# Math Help - Exponential modelling

1. ## Exponential modelling

Ok, I know how to do this but I don't have a graphing calculator now so. Question is:
(2, 13.2) (27, 40.5) (58, 82.7) (82, 172), find exponential function f(x) = ba^x

2. Originally Posted by SkyHigh
Ok, I know how to do this but I don't have a graphing calculator now so. Question is:
(2, 13.2) (27, 40.5) (58, 82.7) (82, 172), find exponential function f(x) = ba^x
Choose two points to substitute into the equation.

Then you'll have two equations in two unknowns to solve simultaneously.

$13.2 = ba^2$

$40.5 = ba^{27}$

Notice that $ba^{27} = ba^2a^{25} = 13.2a^{25}$

So $40.5 = 13.2a^{25}$

$\frac{40.5}{13.2} = a^{25}$

$\left(\frac{40.5}{13.2}\right)^{\frac{1}{25}} = a$.

I'm sure you can solve for b.

3. Originally Posted by SkyHigh
Ok, I know how to do this but I don't have a graphing calculator now so. Question is:
(2, 13.2) (27, 40.5) (58, 82.7) (82, 172), find exponential function f(x) = ba^x
Note that $\log y = \log (b a^x) = \log b + x \log a$.

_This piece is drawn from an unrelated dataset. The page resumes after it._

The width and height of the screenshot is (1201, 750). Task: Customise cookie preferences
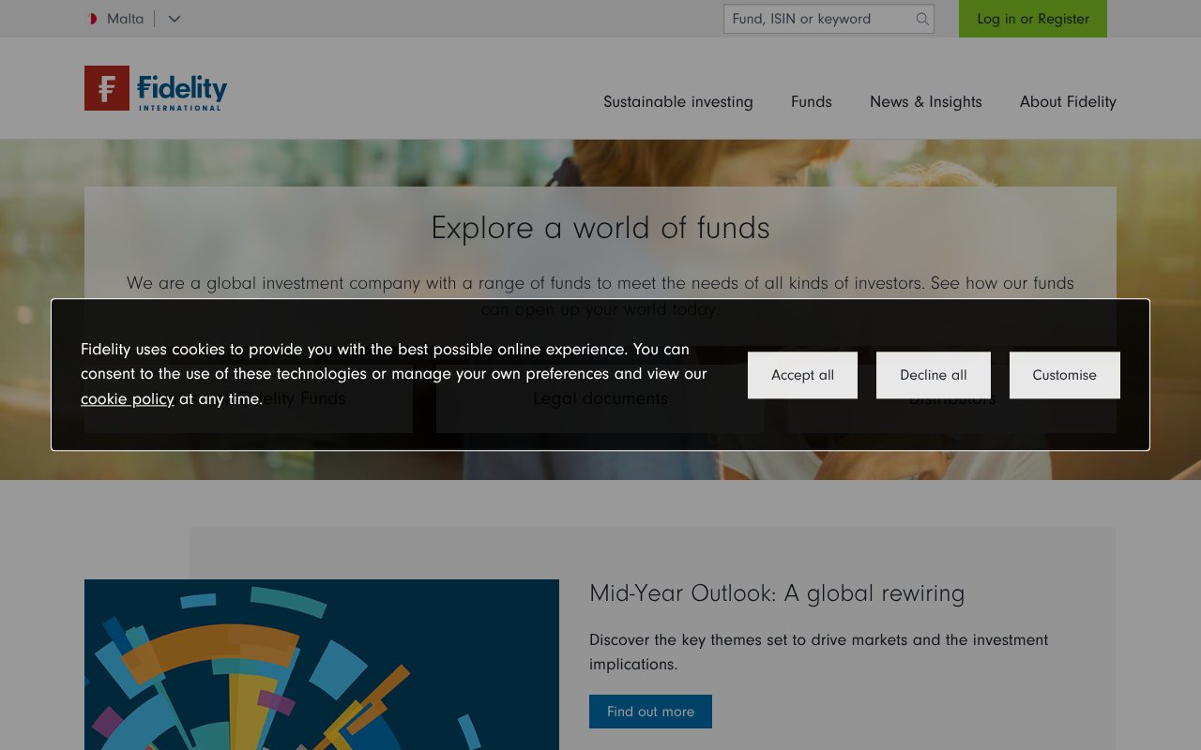click(x=1064, y=374)
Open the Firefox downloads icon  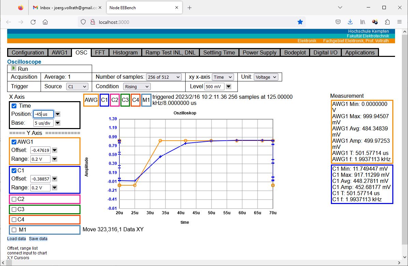coord(350,22)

So my advice is to take plot the points ( $\log y, ~ x)$ and draw the line of best fit through them. The gradient of this line can be used to get your best estimate of $a$ and the $\log y$-intercept can be used to get your best estimate of $b$.

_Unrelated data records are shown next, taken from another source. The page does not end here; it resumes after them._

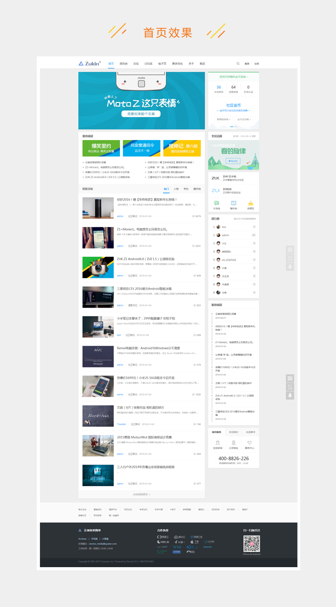Click the 公司地址 location pin icon
The width and height of the screenshot is (336, 607).
coord(233,443)

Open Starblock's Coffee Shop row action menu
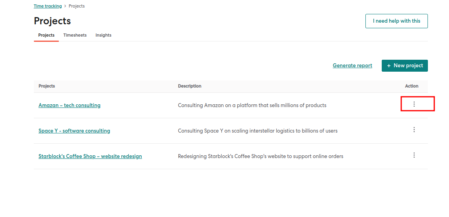click(x=414, y=155)
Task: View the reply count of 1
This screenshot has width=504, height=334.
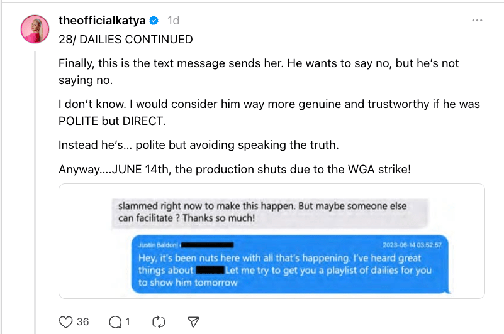Action: pyautogui.click(x=127, y=322)
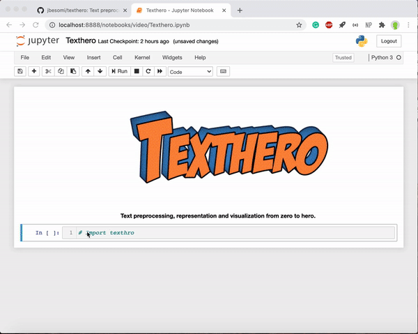
Task: Open the command palette keyboard icon
Action: (223, 71)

4. Originally Posted by SkyHigh
Ok, I know how to do this but I don't have a graphing calculator now so. Question is:
(2, 13.2) (27, 40.5) (58, 82.7) (82, 172), find exponential function f(x) = ba^x
4 points, 2 parameters. Are you doing a curve fitting?

5. Prove it, your method doesn't account for the last two points so it's not right I tried it.
This should be a very easy problem if I plot the points in the graphing calculator and find Exp Reg. Please someone with a graphing calculator kindly do it for me I don't have one.

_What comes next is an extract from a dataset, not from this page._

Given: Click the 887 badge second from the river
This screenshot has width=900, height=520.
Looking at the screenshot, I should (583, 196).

6. Originally Posted by SkyHigh
Prove it, your method doesn't account for the last two points so it's not right I tried it.
This should be a very easy problem if I plot the points in the graphing calculator and find Exp Reg. Please someone with a graphing calculator kindly do it for me I don't have one.
I outlined how to do it by hand in my earlier post. If you've been given a question like this it's expected you have access to the necessary technology. If you do a Google search I'm sure you'll find an on-line regression applet suitable for your purposes.

7. Thanks I don't know there's a thing a called Regression Applet before. I got my answer using it (Exponential Regression Applet).

8. Originally Posted by SkyHigh
Thanks I don't know there's a thing a called Regression Applet before. I got my answer using it (Exponential Regression Applet).
I assumed the points lay on the curve, I didn't realise you were using a curve of best fit...